= What to work on =
Reproduce every line of the listing below verbatim, changing nothing.

Stored data entries:
****************************************

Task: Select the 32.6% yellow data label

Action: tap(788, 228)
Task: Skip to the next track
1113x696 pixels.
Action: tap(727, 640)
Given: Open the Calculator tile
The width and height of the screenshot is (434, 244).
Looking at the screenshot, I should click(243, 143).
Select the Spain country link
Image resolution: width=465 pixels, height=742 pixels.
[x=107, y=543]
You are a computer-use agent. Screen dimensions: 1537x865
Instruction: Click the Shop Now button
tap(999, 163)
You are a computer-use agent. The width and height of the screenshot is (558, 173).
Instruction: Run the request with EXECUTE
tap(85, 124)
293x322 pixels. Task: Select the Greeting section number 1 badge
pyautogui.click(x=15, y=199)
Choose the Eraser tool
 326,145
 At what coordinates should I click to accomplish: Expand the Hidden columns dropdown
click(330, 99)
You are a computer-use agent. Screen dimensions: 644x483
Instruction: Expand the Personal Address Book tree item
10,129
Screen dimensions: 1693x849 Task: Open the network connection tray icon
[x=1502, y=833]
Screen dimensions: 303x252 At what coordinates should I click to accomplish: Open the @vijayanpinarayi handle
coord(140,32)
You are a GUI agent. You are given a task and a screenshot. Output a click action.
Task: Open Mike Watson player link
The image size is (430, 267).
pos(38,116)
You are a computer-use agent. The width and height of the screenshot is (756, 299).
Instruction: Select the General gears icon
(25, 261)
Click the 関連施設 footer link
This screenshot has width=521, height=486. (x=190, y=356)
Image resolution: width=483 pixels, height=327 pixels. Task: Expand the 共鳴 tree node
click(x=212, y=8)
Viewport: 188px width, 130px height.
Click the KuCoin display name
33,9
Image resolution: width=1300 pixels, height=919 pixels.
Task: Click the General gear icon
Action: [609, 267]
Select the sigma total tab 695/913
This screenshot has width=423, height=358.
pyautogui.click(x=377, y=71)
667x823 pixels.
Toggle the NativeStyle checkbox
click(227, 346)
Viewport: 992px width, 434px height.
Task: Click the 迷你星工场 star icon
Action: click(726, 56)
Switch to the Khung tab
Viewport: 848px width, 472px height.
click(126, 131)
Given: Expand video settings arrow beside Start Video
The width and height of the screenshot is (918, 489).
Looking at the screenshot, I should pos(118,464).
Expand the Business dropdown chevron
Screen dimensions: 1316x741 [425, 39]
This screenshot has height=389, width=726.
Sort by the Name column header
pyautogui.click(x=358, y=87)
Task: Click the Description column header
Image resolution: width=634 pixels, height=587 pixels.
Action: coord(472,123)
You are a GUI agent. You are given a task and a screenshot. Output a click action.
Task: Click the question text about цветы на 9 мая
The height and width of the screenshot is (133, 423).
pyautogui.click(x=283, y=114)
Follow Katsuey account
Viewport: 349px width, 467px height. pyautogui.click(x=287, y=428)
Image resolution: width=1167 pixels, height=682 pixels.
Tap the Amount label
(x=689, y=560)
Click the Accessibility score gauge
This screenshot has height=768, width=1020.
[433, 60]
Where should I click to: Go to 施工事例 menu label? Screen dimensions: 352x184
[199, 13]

****************************************

= Completed exercise =
Task: Select the 32.6% yellow data label

Action: tap(788, 228)
Task: Skip to the next track
1113x696 pixels.
Action: tap(727, 640)
Given: Open the Calculator tile
The width and height of the screenshot is (434, 244).
Looking at the screenshot, I should click(243, 143).
Select the Spain country link
Image resolution: width=465 pixels, height=742 pixels.
[x=107, y=543]
You are a computer-use agent. Screen dimensions: 1537x865
Instruction: Click the Shop Now button
tap(999, 163)
You are a computer-use agent. The width and height of the screenshot is (558, 173).
Instruction: Run the request with EXECUTE
tap(85, 124)
293x322 pixels. Task: Select the Greeting section number 1 badge
pyautogui.click(x=15, y=199)
Choose the Eraser tool
 326,145
 At what coordinates should I click to accomplish: Expand the Hidden columns dropdown
click(330, 99)
You are a computer-use agent. Screen dimensions: 644x483
Instruction: Expand the Personal Address Book tree item
10,129
Screen dimensions: 1693x849 Task: Open the network connection tray icon
[x=1502, y=833]
Screen dimensions: 303x252 At what coordinates should I click to accomplish: Open the @vijayanpinarayi handle
coord(140,32)
You are a GUI agent. You are given a task and a screenshot. Output a click action.
Task: Open Mike Watson player link
The image size is (430, 267).
pos(38,116)
You are a computer-use agent. The width and height of the screenshot is (756, 299).
Instruction: Select the General gears icon
(25, 261)
Click the 関連施設 footer link
This screenshot has width=521, height=486. (x=190, y=356)
Image resolution: width=483 pixels, height=327 pixels. Task: Expand the 共鳴 tree node
click(x=212, y=8)
Viewport: 188px width, 130px height.
Click the KuCoin display name
33,9
Image resolution: width=1300 pixels, height=919 pixels.
Task: Click the General gear icon
Action: [609, 267]
Select the sigma total tab 695/913
This screenshot has width=423, height=358.
pyautogui.click(x=377, y=71)
667x823 pixels.
Toggle the NativeStyle checkbox
click(227, 346)
Viewport: 992px width, 434px height.
Task: Click the 迷你星工场 star icon
Action: click(726, 56)
Switch to the Khung tab
Viewport: 848px width, 472px height.
click(126, 131)
Given: Expand video settings arrow beside Start Video
The width and height of the screenshot is (918, 489).
Looking at the screenshot, I should pos(118,464).
Expand the Business dropdown chevron
Screen dimensions: 1316x741 [425, 39]
This screenshot has height=389, width=726.
Sort by the Name column header
pyautogui.click(x=358, y=87)
Task: Click the Description column header
Image resolution: width=634 pixels, height=587 pixels.
Action: coord(472,123)
You are a GUI agent. You are given a task and a screenshot. Output a click action.
Task: Click the question text about цветы на 9 мая
The height and width of the screenshot is (133, 423).
pyautogui.click(x=283, y=114)
Follow Katsuey account
Viewport: 349px width, 467px height. pyautogui.click(x=287, y=428)
Image resolution: width=1167 pixels, height=682 pixels.
Tap the Amount label
(x=689, y=560)
Click the Accessibility score gauge
This screenshot has height=768, width=1020.
[433, 60]
Where should I click to: Go to 施工事例 menu label? Screen dimensions: 352x184
[199, 13]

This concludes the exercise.